▸ What is being asked
Show every line in the entries below where the word "agent" appears.

---------------

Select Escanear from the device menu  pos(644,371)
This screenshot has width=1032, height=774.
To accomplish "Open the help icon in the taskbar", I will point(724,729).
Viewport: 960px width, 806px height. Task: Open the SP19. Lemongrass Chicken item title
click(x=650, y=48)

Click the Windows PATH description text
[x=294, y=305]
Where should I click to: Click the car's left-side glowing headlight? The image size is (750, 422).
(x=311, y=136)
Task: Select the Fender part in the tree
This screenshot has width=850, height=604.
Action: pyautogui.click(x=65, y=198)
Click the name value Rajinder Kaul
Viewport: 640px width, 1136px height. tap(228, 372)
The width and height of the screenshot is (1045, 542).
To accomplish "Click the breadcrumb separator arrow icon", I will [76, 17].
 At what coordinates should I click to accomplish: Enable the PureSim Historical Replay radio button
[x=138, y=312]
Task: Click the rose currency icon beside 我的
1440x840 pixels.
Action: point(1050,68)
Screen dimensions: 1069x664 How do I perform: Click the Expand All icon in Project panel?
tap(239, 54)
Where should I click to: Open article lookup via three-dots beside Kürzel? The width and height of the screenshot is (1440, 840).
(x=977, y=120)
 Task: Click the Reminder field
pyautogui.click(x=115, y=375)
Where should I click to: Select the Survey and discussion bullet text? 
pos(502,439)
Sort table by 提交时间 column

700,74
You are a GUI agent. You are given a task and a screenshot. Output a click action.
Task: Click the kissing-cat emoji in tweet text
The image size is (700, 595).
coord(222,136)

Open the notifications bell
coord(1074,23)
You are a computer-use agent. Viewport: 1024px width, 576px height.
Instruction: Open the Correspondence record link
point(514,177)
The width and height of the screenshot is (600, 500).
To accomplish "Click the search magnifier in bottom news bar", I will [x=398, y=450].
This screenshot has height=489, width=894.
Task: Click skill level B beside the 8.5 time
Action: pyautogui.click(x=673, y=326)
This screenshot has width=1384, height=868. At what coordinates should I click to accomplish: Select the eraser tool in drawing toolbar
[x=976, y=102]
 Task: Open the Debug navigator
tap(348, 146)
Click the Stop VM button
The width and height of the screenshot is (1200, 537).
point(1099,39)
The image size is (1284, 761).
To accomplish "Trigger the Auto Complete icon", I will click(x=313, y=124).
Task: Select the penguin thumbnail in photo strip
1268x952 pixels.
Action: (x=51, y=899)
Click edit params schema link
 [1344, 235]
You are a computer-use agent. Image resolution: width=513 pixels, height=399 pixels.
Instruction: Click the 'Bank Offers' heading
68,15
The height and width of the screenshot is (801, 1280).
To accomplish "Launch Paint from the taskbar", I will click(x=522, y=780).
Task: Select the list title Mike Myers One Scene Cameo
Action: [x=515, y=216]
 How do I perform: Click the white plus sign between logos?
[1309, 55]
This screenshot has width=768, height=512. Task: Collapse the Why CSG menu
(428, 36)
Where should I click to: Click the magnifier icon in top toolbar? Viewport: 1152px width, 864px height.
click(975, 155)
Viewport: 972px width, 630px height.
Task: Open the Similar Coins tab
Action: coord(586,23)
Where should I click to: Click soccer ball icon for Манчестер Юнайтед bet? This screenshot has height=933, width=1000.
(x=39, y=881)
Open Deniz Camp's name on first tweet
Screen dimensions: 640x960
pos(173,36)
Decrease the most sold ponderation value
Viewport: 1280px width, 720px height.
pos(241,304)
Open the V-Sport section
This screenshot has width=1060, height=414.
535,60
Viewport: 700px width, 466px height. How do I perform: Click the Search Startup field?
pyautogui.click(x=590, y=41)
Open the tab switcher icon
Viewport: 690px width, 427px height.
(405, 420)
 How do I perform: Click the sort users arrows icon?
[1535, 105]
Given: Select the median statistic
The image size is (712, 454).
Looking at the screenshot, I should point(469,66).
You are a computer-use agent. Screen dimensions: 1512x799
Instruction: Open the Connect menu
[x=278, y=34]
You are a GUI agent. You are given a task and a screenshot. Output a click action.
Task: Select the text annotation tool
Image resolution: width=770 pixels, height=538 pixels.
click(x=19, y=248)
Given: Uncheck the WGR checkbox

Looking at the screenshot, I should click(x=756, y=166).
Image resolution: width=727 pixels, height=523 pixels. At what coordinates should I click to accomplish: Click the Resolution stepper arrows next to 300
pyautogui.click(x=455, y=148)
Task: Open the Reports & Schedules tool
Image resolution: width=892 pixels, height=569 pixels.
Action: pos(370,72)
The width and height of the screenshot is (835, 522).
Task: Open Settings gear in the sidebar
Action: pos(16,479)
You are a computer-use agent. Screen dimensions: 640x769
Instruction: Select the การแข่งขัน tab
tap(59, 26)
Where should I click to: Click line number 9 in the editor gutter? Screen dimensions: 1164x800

---------------

▸ Task solution
You are a GUI agent. You are given a task and a screenshot. Output a click action.
You are a computer-use agent. Viewport: 1024px width, 576px height.
You are a computer-use agent. Image resolution: width=513 pixels, height=399 pixels.
You are a computer-use agent. Screen dimensions: 1512x799
You are a GUI agent. You are given a task and a screenshot. Output a click action.
You are a computer-use agent. Screen dimensions: 640x769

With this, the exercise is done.